Today’s theme is more on survivors. Most of these were either in a bad space or some other tree took away there own space.
The grey narrow leaves here belong to a Russian Olive. It doesn’t set fruit, but is very hard to kill. They tend to spread and take over areas. Some states have actually outlawed them. Well, no chance in it taking over. It lived quite peacefully but a Willow and Honeysuckle bush have converged in its space. It could have been eight foot wide and ten feet tall. Its only those dimensions at an angle. It grew to fit the open space.

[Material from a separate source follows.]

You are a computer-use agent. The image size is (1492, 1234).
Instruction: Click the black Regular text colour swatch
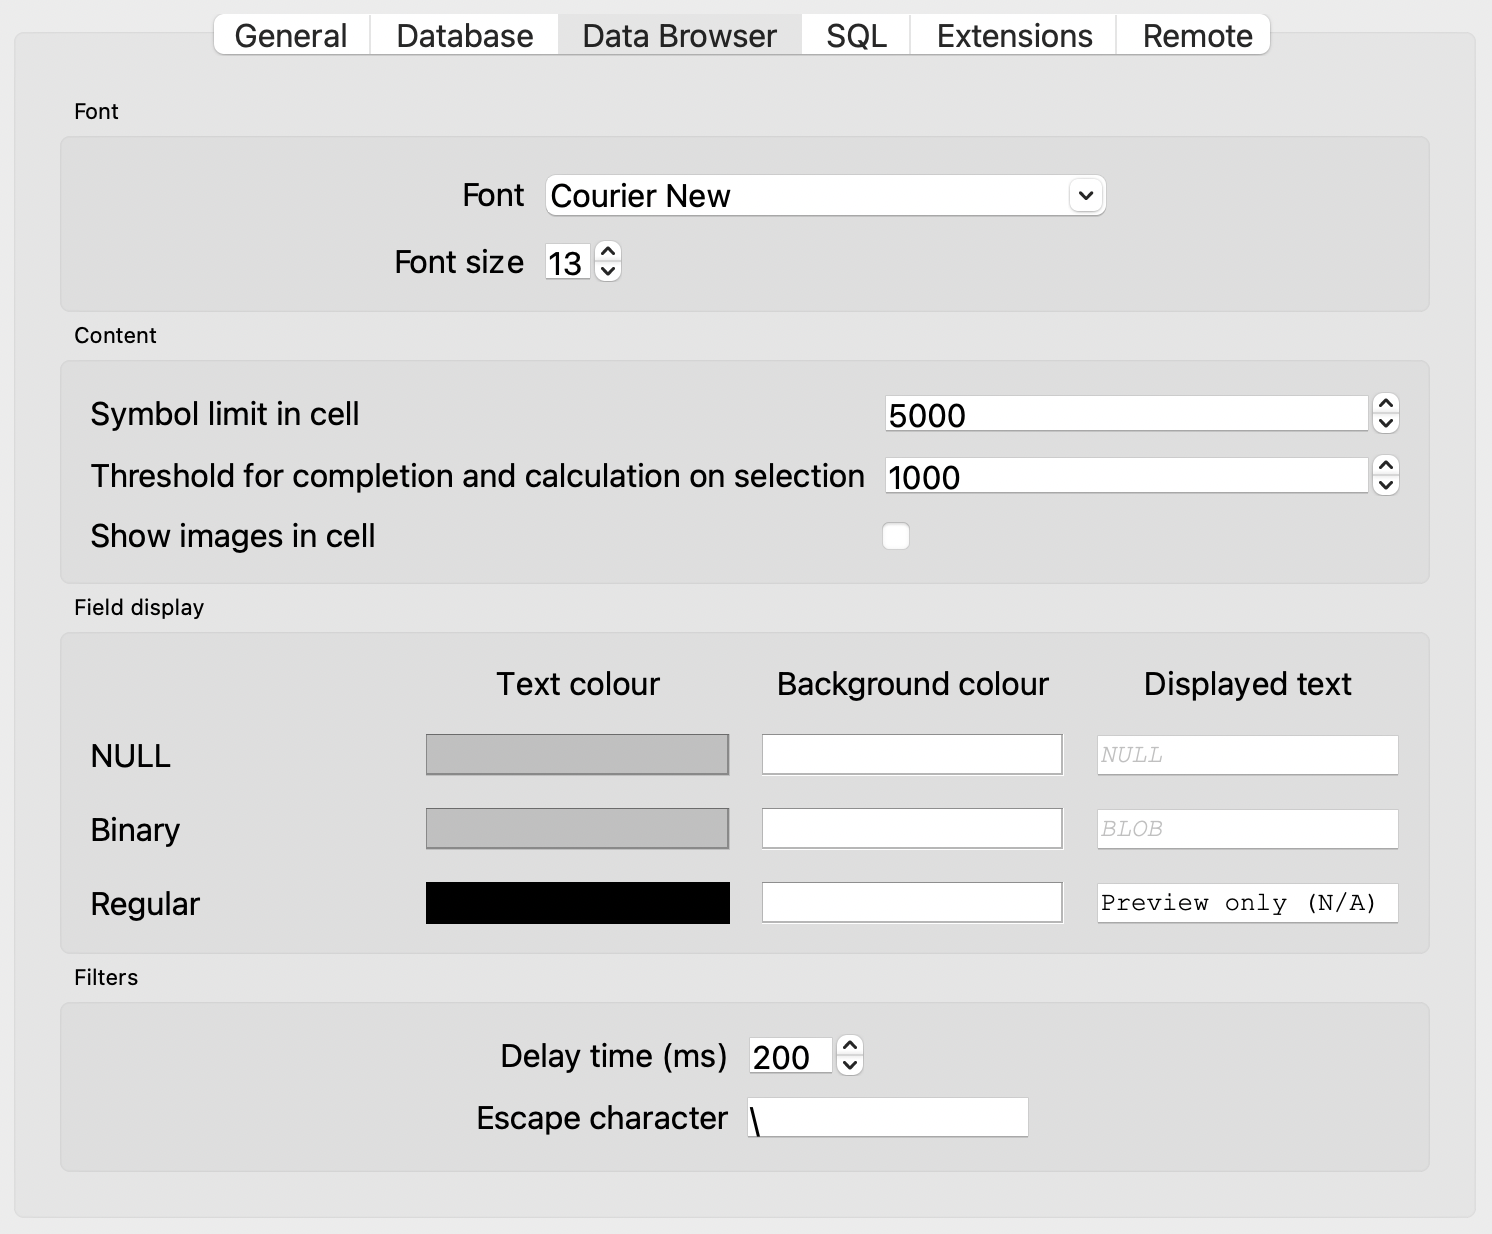point(577,902)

This is a Red Bud Tree is a sign of spring. It’s trunk is lined with wine red buds. The flowers follow the branches not the tips of the branches. This is a native tree. It’s not as hardy as it seems a native should be. Portions of the tree are subject to dead fall. For no apparent reason it happens. Trimming get the dead off usually gives the tree a fresh growth spurt. This is a tree the Arbor Day people sell for 10 trees for $20. Full grown they rarely top 10 feet. Most likely will be 8 to 10 feet wide.

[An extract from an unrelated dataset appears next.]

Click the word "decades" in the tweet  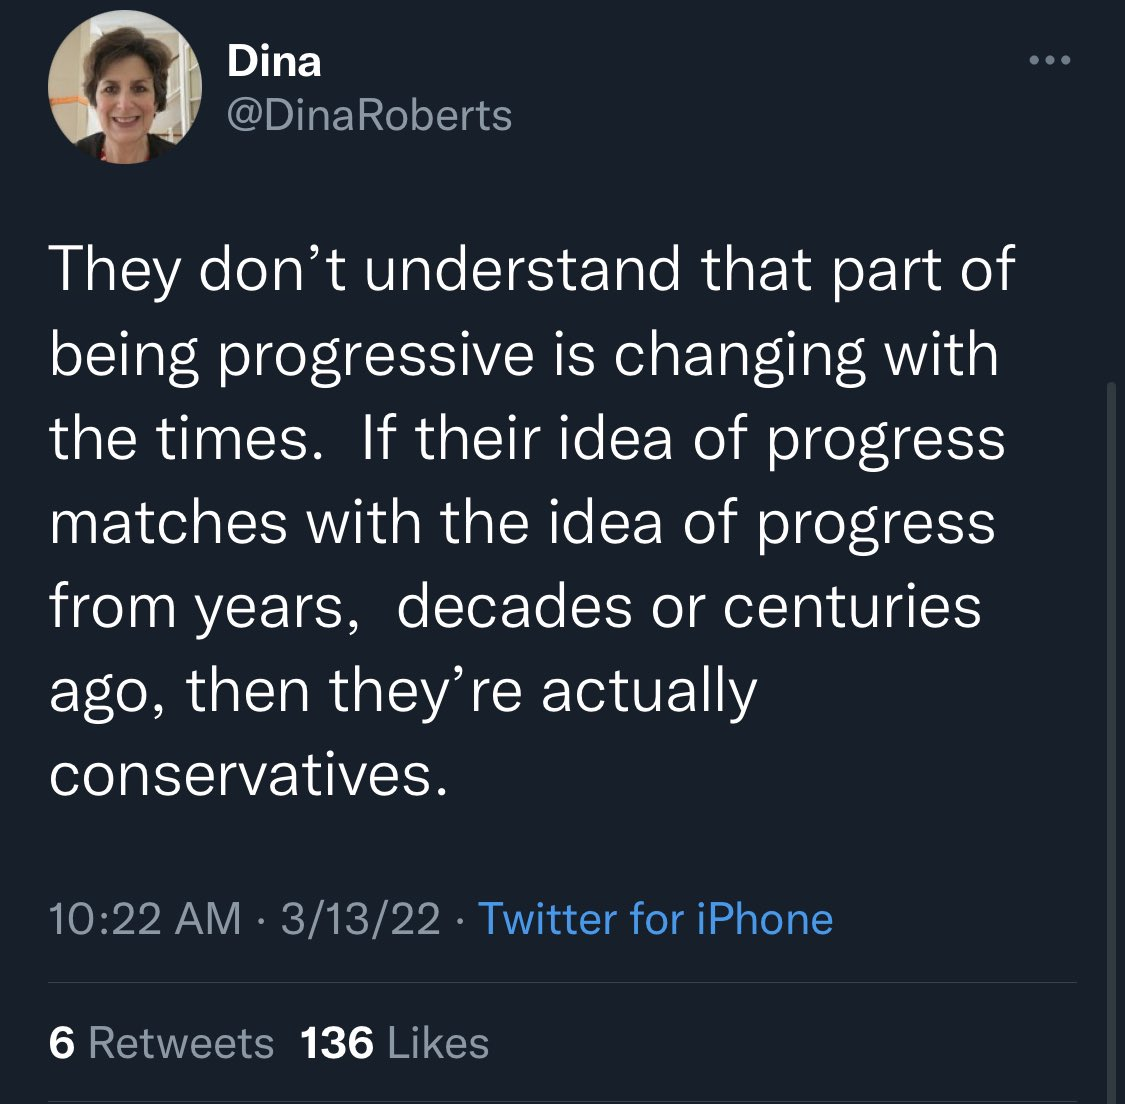514,607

The European Birch is a baby. This is a tree from the clearance bin last year. It was put near some Pin Oak Trees. The Pin Oaks are out of control but provide shade to help this fellow establish itself. While it is a 5 foot stick, the future could bring a graceful arching tree 15 to 20 feet tall. Normally they will have multiple (2-4 trunks) that will stay kind of tan. Not as pretty as most birches, but fairly hardy with better tolerances of temperatures.

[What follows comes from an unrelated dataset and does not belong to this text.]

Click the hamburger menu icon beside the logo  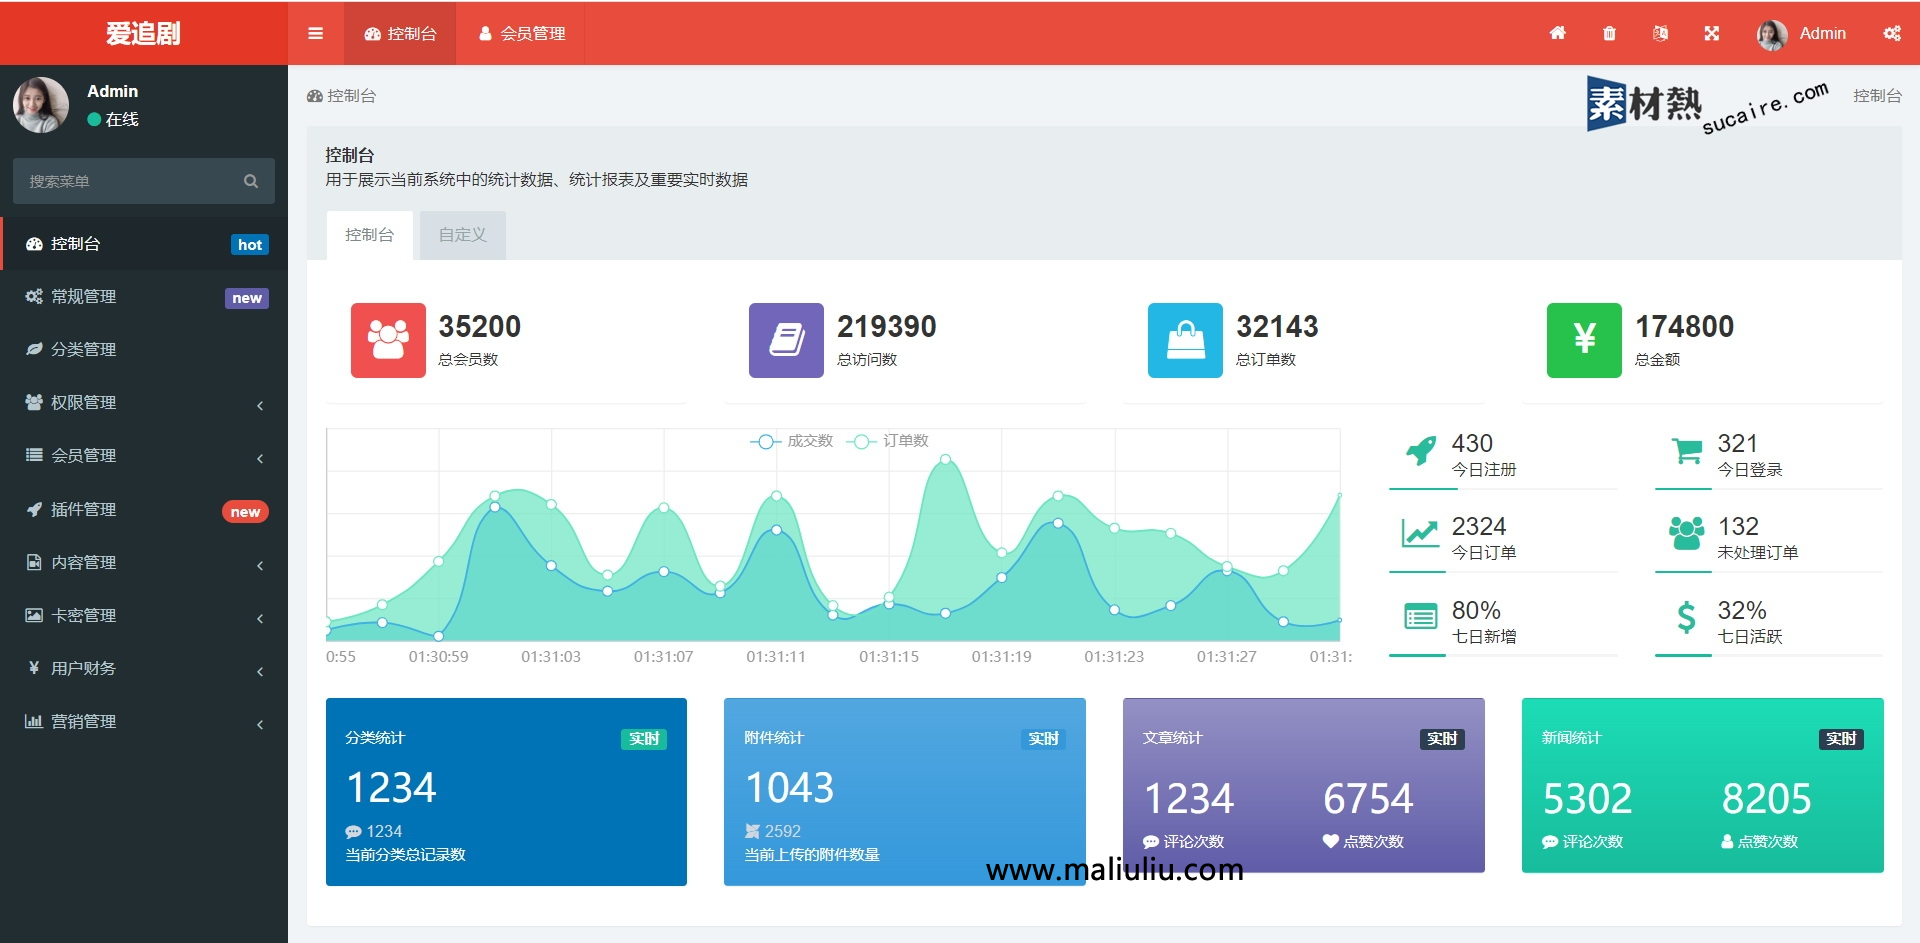(315, 33)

Winesap Apple Tree is another tree in the wrong get spot. It simply didn’t keep up with the Pin Oak in the last few years. As with most Apple trees having another kind of apple that blooms at the same time will give you a better harvest. The tree has never produced well because the pollinating tree has past on to the Orchard in the sky.
Scotch Pine Trees are evergreens. But allows have brown patches. They look half dead a lot of the year. They love wet ground. My swamplandis perfect for them. The tree in the middle is about 65 feet tall. It leans a bit. Several birds pick off the dead ends for nesting material.
Black Chokeberry is a shrub. It’s an escapee of incredible endurance. It’s everywhere. It’s a bird feeder for Cardinals, Robin’s, Blue Jays, Tufted Titmice, and Cedar Wax wings. Needless to say, the seeds are spread by them well. I kill off dozens of these a year. The will get 15 feet tall and as wide as they can. They fill the space given to them.